**Problem:** Duplicate the stretch of entries from the very start through the line containing "pyautogui.click(x=1621, y=104)", including both ends. Leave the pictures out of your copy.

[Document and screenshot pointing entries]

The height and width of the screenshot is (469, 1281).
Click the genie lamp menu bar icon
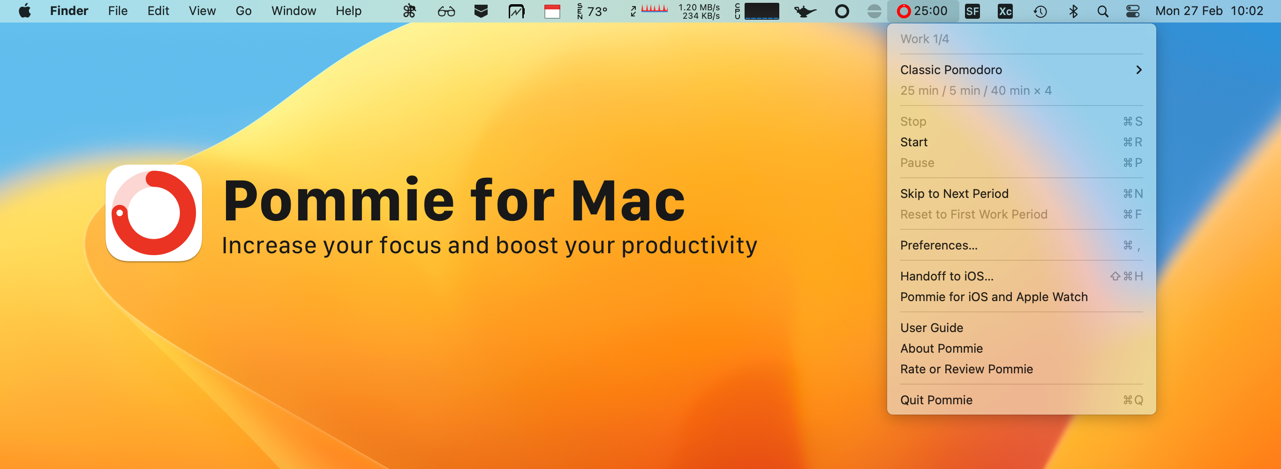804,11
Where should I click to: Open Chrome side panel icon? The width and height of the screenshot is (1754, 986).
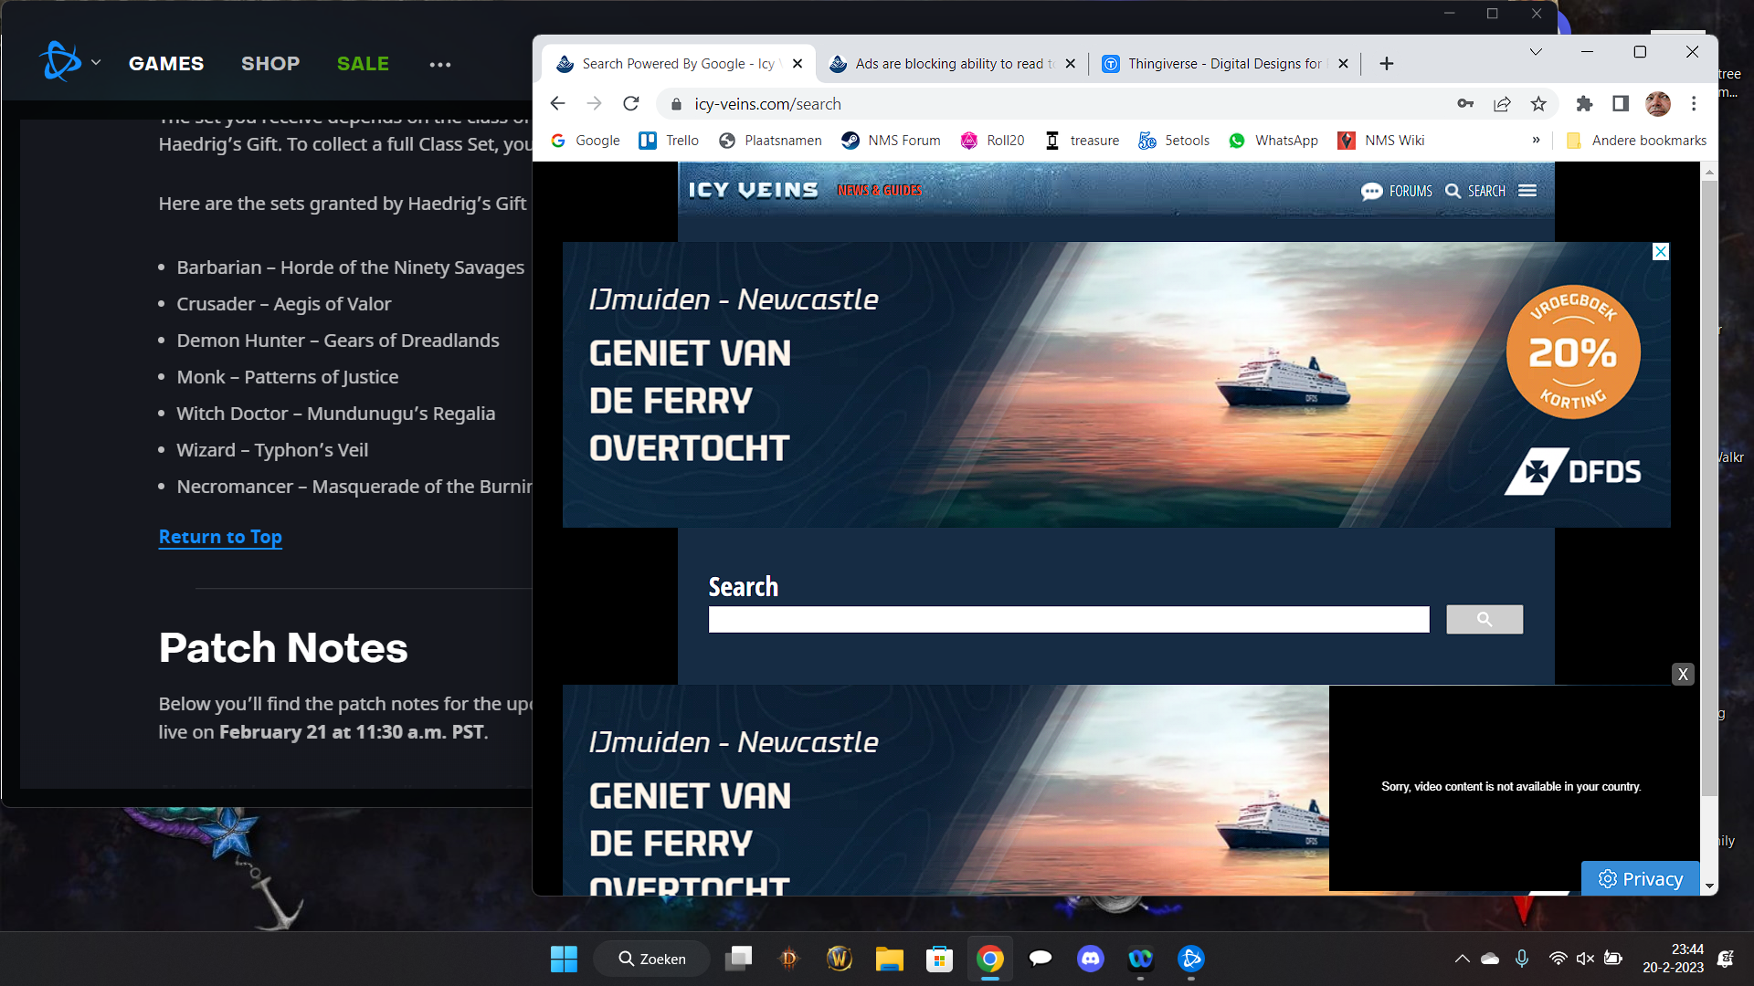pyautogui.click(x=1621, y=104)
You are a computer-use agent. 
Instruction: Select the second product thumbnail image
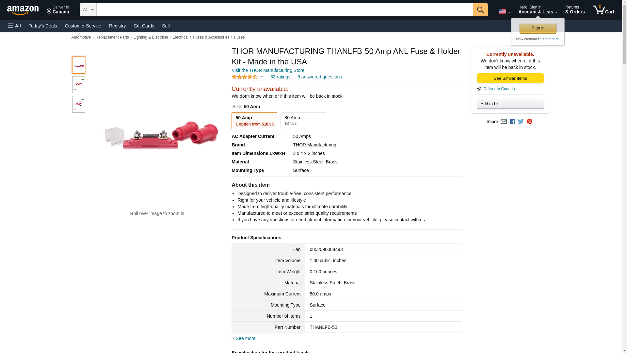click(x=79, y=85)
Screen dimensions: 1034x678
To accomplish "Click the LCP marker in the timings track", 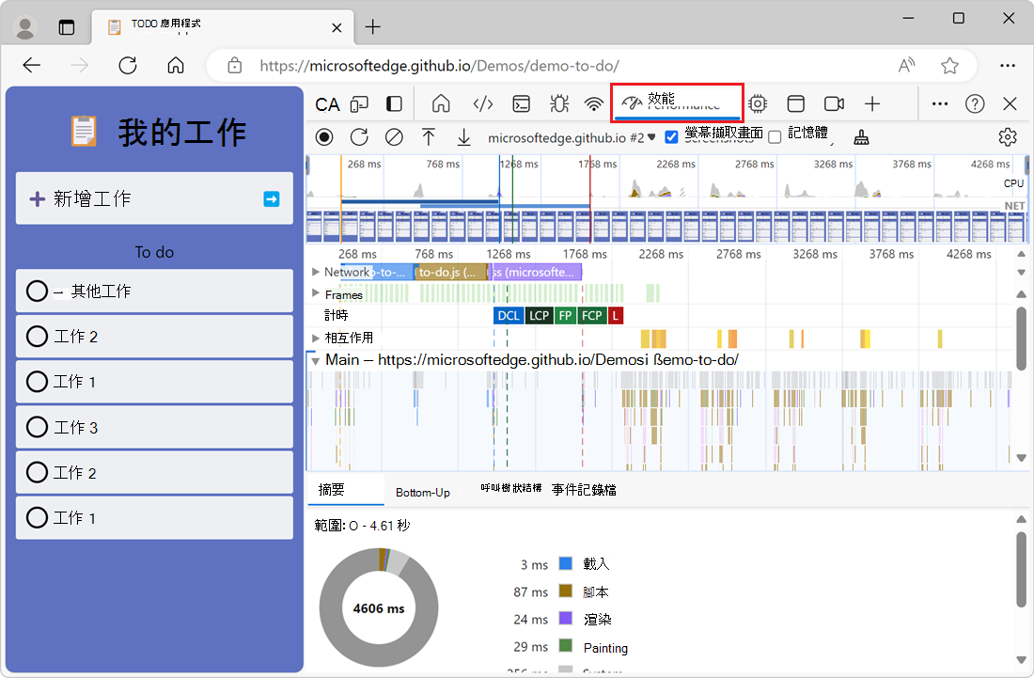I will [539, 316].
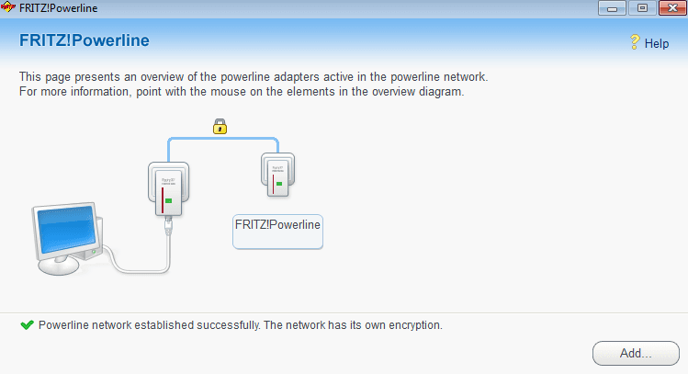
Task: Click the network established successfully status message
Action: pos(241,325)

**Task output:**
The height and width of the screenshot is (469, 1281).
Click the genie lamp menu bar icon
804,11
Where should I click to: Open Chrome side panel icon? The width and height of the screenshot is (1754, 986).
pyautogui.click(x=1621, y=104)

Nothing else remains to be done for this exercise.